Aditya-L1, which will be ISRO's first space-based mission to study the sun, will be placed in a halo orbit around the Lagrange point 1 (L1) of the sun-earth system. This L1 point is about 1.5 million km from our planet. A spacecraft placed in the halo orbit around the L1 point can continuously viewing the sun without any eclipses and help observe the solar activities and its effect on space weather in real time.
How to livestream Aditya L1 launch?
The launch of ISRO's Aditya-L1 can be livestreamed on ISRO's official website isro.gov.in as well as its official YouTube channel and Facebook page on September 2. DD National will also broadcast the historic event.
When will Aditya-L1 be launched?
Aditya-L1 will be launched from the Satish Dhawan Space Centre in Sriharikota at 11:50 am on September 2.
What will the seven payloads do?
The satellite carries seven payloads to observe the photosphere, chromosphere and the corona of the sun using electromagnetic and particle and magnetic field detectors.
Four of the seven payloads are remote sensing and can directly view the sun.
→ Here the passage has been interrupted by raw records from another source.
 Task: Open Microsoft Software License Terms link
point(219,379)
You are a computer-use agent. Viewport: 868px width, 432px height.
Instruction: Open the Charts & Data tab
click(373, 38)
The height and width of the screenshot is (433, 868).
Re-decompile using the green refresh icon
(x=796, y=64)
The remaining three payloads carry out in-situ studies of particles and fields at L1, thus providing important scientific studies of the propagatory effect of solar dynamics in the interplanetary medium.
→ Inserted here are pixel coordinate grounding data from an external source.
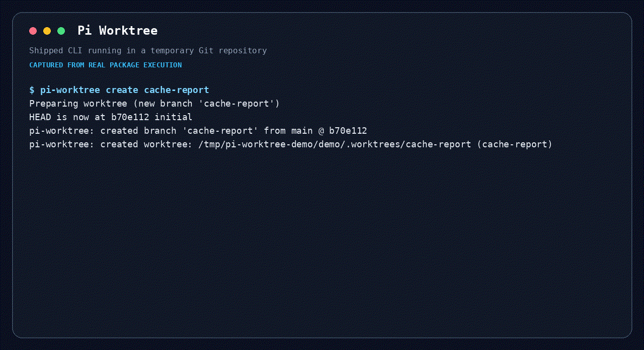The height and width of the screenshot is (350, 644).
Task: Click the dollar prompt symbol
Action: pos(32,90)
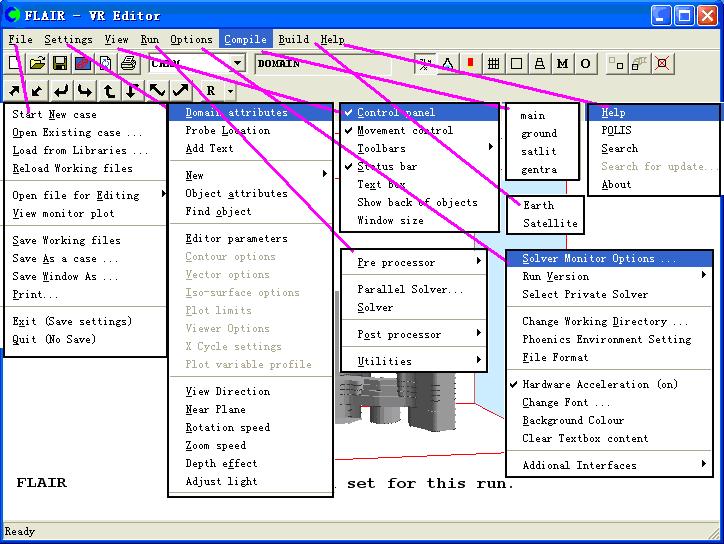Viewport: 724px width, 544px height.
Task: Disable Hardware Acceleration (on) option
Action: (599, 385)
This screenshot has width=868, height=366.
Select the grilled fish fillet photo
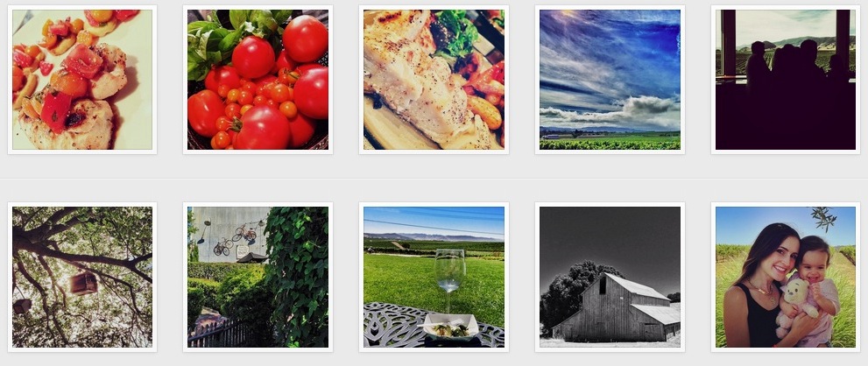click(434, 80)
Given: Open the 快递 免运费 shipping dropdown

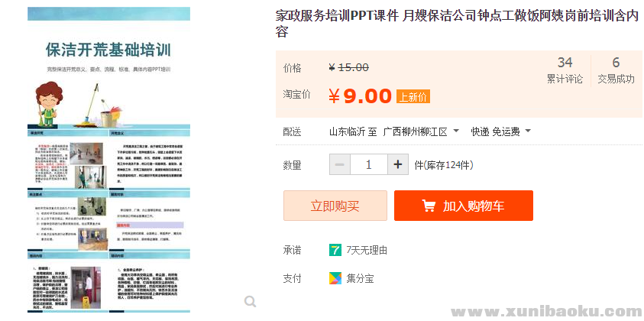Looking at the screenshot, I should pos(500,131).
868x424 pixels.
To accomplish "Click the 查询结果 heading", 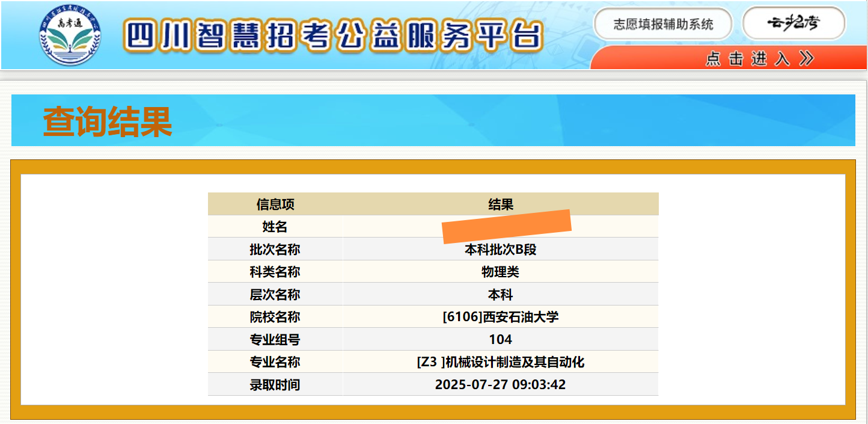I will 108,122.
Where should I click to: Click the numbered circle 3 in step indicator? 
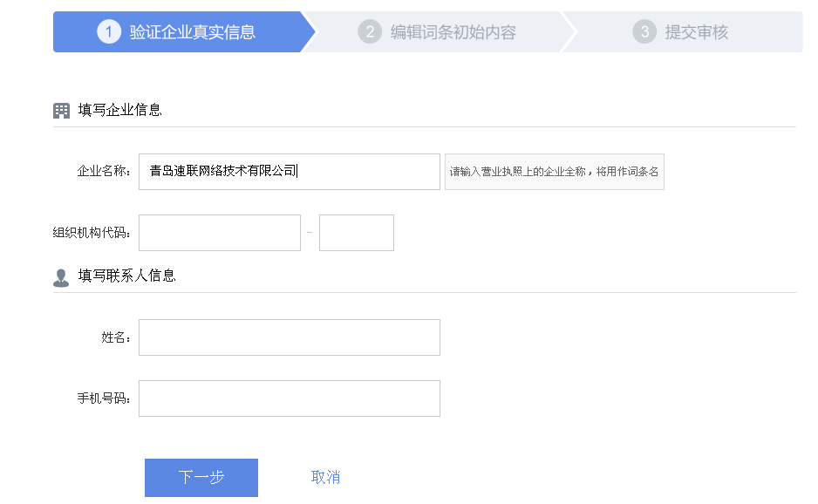tap(645, 31)
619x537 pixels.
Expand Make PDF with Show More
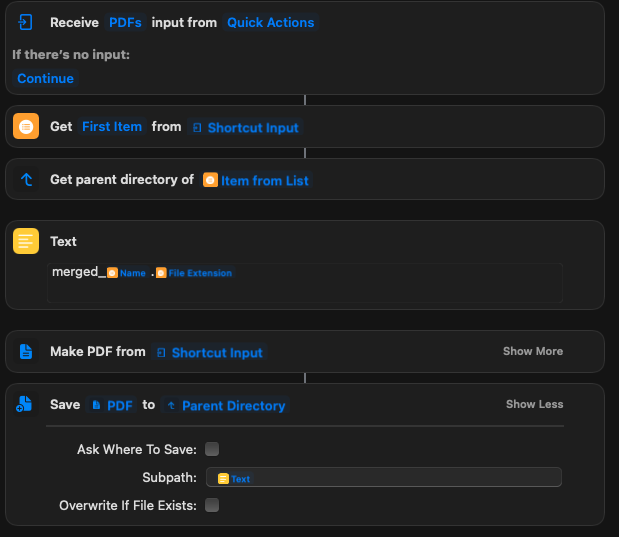[532, 351]
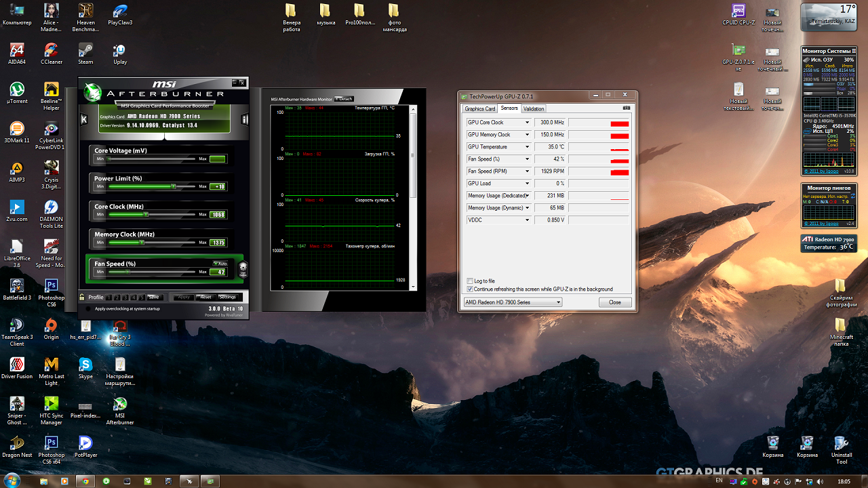Click the Settings button in Afterburner
Viewport: 868px width, 488px height.
pyautogui.click(x=227, y=297)
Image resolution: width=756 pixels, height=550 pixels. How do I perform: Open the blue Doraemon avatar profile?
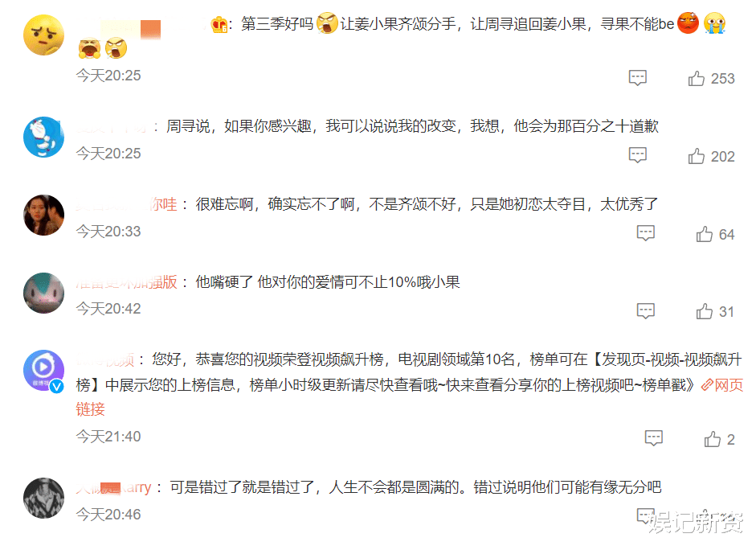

The suits of Aditya-L1 payloads are expected to provide crucial information to understand the problem of coronal heating, coronal mass ejection, pre-flare and flare activities and their characteristics, dynamics of space weather, propagation of particle and fields etc.
Which are the seven payloads?
Visible Emission Line Coronagraph (VELC): The VELC payload will study solar corona and dynamics of coronal mass ejections. The payload is developed by Indian Institute of Astrophysics, Bengaluru in close collaboration with ISRO. It is designed to image solar corona.
Solar Ultraviolet Imaging Telescope (SUIT): SUIT is a space telescope developed by Pune’s Inter-University Center for Astronomy and Astrophysics (IUCAA) and will image the solar photosphere and chromosphere in near Ultra-violet (UV) and, to measure the solar irradiance variations in near UV.
Aditya Solar Wind Particle Experiment (ASPEX): ASPEX will study the solar and interplanetary processes, including shock effects and wave-particle interactions, in the acceleration and energization of the solar wind particles. It is developed at Physical Research Laboratory, Ahmedabad.
Plasma Analyser Package for Aditya (PAPA): PAPA will study the composition of solar wind and its energy and velocity distribution. It is developed at Space Physics Laboratory, Vikram Sarabhai Space Centre, Thiruvananthapuram.
Solar Low Energy X-ray Spectrometer (SoLEXS): designed to study the X-ray flares from the sun over a wide X-ray energy range.
High Energy L1 Orbiting X-ray Spectrometer (HEL1OS): Like SoLEXS, HEL1OS is also designed to study the X-ray flares from the sun over a wide X-ray energy range. Both these payloads are developed at UR Rao Satellite Centre, Bengaluru.
Magnetometer: This payload is capable of measuring interplanetary magnetic fields at the L1 point. It is developed at Laboratory for Electro Optics Systems, Bengaluru.
What studies will Aditya-L1 conduct?
According to ISRO, Aditya-L1 will conduct the following studies:
Study of Solar upper atmospheric (chromosphere and corona) dynamics.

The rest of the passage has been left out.